Problem description
Repeat each record below exactly as it is written.

Given data
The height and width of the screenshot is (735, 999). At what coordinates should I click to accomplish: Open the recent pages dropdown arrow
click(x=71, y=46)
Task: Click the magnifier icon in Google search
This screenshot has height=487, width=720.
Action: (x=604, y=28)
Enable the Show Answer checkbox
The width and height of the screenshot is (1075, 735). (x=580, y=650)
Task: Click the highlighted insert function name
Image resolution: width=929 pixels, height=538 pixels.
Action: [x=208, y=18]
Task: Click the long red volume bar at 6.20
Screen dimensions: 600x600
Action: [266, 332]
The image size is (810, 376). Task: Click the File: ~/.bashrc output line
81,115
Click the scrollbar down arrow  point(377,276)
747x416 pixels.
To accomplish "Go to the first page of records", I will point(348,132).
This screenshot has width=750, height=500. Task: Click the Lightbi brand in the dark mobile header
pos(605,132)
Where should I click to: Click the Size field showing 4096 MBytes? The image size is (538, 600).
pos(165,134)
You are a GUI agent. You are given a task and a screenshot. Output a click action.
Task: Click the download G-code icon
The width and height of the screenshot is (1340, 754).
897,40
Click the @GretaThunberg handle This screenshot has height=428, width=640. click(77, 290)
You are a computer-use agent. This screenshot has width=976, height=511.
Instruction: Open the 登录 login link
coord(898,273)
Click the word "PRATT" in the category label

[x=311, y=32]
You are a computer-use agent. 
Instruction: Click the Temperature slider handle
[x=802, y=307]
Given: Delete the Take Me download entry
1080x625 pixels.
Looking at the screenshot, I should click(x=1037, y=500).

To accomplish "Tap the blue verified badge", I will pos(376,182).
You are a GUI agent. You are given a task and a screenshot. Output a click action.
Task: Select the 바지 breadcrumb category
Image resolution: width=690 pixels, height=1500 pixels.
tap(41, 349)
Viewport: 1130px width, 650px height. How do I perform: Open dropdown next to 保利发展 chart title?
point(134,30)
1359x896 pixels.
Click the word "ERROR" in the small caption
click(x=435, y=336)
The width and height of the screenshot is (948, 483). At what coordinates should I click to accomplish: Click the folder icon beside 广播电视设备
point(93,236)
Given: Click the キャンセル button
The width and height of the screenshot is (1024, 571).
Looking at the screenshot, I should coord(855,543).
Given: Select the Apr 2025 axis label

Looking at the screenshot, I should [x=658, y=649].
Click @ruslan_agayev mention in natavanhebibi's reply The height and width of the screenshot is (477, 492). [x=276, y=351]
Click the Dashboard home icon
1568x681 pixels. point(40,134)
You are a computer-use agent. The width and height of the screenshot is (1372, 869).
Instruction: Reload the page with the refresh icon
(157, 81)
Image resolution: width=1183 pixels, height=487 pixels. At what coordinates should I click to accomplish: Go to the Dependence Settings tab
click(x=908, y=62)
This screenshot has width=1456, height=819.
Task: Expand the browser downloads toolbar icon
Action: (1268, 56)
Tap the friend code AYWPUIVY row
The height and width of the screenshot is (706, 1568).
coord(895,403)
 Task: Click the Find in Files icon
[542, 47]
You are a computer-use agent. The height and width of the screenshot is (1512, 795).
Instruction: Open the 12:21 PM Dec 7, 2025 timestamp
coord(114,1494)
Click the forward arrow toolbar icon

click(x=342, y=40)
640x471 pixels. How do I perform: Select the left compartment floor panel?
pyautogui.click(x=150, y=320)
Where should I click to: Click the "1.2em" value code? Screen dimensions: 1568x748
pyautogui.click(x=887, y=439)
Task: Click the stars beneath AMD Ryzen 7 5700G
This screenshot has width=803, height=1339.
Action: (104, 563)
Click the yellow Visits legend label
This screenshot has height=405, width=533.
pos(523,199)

Exercise response
The height and width of the screenshot is (735, 999). At what coordinates should I click to accomplish: Open the recent pages dropdown arrow
click(x=71, y=46)
Task: Click the magnifier icon in Google search
This screenshot has height=487, width=720.
Action: (x=604, y=28)
Enable the Show Answer checkbox
The width and height of the screenshot is (1075, 735). (x=580, y=650)
Task: Click the highlighted insert function name
Image resolution: width=929 pixels, height=538 pixels.
Action: [x=208, y=18]
Task: Click the long red volume bar at 6.20
Screen dimensions: 600x600
Action: [266, 332]
The image size is (810, 376). Task: Click the File: ~/.bashrc output line
81,115
Click the scrollbar down arrow  point(377,276)
747x416 pixels.
To accomplish "Go to the first page of records", I will point(348,132).
This screenshot has width=750, height=500. Task: Click the Lightbi brand in the dark mobile header
pos(605,132)
Where should I click to: Click the Size field showing 4096 MBytes? The image size is (538, 600).
pos(165,134)
You are a GUI agent. You are given a task and a screenshot. Output a click action.
Task: Click the download G-code icon
The width and height of the screenshot is (1340, 754).
897,40
Click the @GretaThunberg handle This screenshot has height=428, width=640. click(77, 290)
You are a computer-use agent. This screenshot has width=976, height=511.
Instruction: Open the 登录 login link
coord(898,273)
Click the word "PRATT" in the category label

[x=311, y=32]
You are a computer-use agent. 
Instruction: Click the Temperature slider handle
[x=802, y=307]
Given: Delete the Take Me download entry
1080x625 pixels.
Looking at the screenshot, I should click(x=1037, y=500).

To accomplish "Tap the blue verified badge", I will pos(376,182).
You are a GUI agent. You are given a task and a screenshot. Output a click action.
Task: Select the 바지 breadcrumb category
Image resolution: width=690 pixels, height=1500 pixels.
tap(41, 349)
Viewport: 1130px width, 650px height. How do I perform: Open dropdown next to 保利发展 chart title?
point(134,30)
1359x896 pixels.
Click the word "ERROR" in the small caption
click(x=435, y=336)
The width and height of the screenshot is (948, 483). At what coordinates should I click to accomplish: Click the folder icon beside 广播电视设备
point(93,236)
Given: Click the キャンセル button
The width and height of the screenshot is (1024, 571).
Looking at the screenshot, I should coord(855,543).
Given: Select the Apr 2025 axis label

Looking at the screenshot, I should [x=658, y=649].
Click @ruslan_agayev mention in natavanhebibi's reply The height and width of the screenshot is (477, 492). [x=276, y=351]
Click the Dashboard home icon
1568x681 pixels. point(40,134)
You are a computer-use agent. The width and height of the screenshot is (1372, 869).
Instruction: Reload the page with the refresh icon
(157, 81)
Image resolution: width=1183 pixels, height=487 pixels. At what coordinates should I click to accomplish: Go to the Dependence Settings tab
click(x=908, y=62)
This screenshot has width=1456, height=819.
Task: Expand the browser downloads toolbar icon
Action: (1268, 56)
Tap the friend code AYWPUIVY row
The height and width of the screenshot is (706, 1568).
coord(895,403)
 Task: Click the Find in Files icon
[542, 47]
You are a computer-use agent. The height and width of the screenshot is (1512, 795).
Instruction: Open the 12:21 PM Dec 7, 2025 timestamp
coord(114,1494)
Click the forward arrow toolbar icon

click(x=342, y=40)
640x471 pixels. How do I perform: Select the left compartment floor panel?
pyautogui.click(x=150, y=320)
Where should I click to: Click the "1.2em" value code? Screen dimensions: 1568x748
pyautogui.click(x=887, y=439)
Task: Click the stars beneath AMD Ryzen 7 5700G
This screenshot has width=803, height=1339.
Action: (104, 563)
Click the yellow Visits legend label
This screenshot has height=405, width=533.
pos(523,199)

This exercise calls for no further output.